DLPS: Deep Learning in the Cloud
Our pre-configured and optimized Caffe instances make Deep Learning available on demand. Providing custom data layers optimized for shared BeeGFS storage of large training data and models. With DLPS, we introduce a scalable and failsafe automatic meta parameter optimization for Caffe Deep Learning models in in the cloud.
Key features are:
- Automatically launching and scaling Caffe in the cloud
- Automatic Meta-Parameter Search
- Optimized data layers for BeeGFS distributed on demand storage
SGD and ASGD - Scalable Deep Learning build on HPC Technology
Stochastic Gradient Descent (SGD) is the standard numerical method used to solve the core optimization problem for the vast majority of machine learning algorithms. In the context of large scale learning, as utilized by many Big Data applications, the efficient parallelization of SGD on distributed systems is a key performance factor.

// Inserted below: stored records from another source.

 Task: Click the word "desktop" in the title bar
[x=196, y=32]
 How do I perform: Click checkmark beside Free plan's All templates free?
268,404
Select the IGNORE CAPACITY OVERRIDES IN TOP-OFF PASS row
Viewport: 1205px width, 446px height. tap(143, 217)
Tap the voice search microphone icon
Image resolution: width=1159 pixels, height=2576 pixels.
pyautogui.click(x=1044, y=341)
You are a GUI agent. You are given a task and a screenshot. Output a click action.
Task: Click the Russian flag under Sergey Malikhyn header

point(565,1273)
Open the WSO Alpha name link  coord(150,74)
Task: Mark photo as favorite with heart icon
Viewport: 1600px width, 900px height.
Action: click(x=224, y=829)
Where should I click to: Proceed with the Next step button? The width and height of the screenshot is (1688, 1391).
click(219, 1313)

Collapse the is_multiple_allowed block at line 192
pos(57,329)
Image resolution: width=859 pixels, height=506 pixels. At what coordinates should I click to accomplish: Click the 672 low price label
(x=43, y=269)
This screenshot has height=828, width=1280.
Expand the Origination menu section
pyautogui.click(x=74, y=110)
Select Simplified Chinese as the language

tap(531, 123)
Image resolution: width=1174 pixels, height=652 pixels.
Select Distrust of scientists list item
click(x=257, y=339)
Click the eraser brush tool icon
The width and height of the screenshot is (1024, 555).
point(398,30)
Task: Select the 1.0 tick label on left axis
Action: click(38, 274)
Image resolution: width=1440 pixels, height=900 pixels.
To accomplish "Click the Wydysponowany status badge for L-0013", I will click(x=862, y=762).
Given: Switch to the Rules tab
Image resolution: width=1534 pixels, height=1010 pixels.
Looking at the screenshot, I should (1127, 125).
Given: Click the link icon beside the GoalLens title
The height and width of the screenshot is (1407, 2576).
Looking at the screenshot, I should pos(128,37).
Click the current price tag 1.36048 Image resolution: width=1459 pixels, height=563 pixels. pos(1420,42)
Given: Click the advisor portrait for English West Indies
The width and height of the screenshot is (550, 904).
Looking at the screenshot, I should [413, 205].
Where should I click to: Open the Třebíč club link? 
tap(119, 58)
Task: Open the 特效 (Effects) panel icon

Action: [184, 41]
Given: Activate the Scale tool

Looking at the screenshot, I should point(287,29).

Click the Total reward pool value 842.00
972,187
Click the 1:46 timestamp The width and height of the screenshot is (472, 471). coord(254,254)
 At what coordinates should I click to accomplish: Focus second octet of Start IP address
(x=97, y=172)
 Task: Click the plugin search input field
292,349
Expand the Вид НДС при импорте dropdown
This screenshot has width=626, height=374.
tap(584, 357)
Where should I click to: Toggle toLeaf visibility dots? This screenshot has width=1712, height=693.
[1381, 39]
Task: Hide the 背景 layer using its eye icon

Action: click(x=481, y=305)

We offer scalable implementations of state of the art synchronous SDG algorithms for the distributed CPU and GPU based training of large Caffe models on HPC infrastructure. With our Asynchronous Stochastic Gradient Descent optimization algorithm (ASGD) we introduced a new algorithm, that is able to efficiently parallelize SGD on distributed filesystems. ASGD outperforms current, mostly MapReduce based, parallel SGD algorithms in solving the optimization task for large scale machine learning problems in distributed memory environments. We were able show, that ASGD is faster, has better convergence and scaling properties and leads to better error rates than other state of the art methods. With ASGD, non-convex optimization problems in high-dimensional parameter spaces can effectively be parallelized over hundreds or thousands of CPU and GPU nodes.
Our version of Caffe is build on top of our HPC Core-Technologies:
- the asynchronous RDMA bases communication in GPI-2
- automatic parallelization
- data and workflow management within GPI-SPACE
- scalable distributed filesystems on demand with BeeGFS
All of our HPC-Tools are Open Source.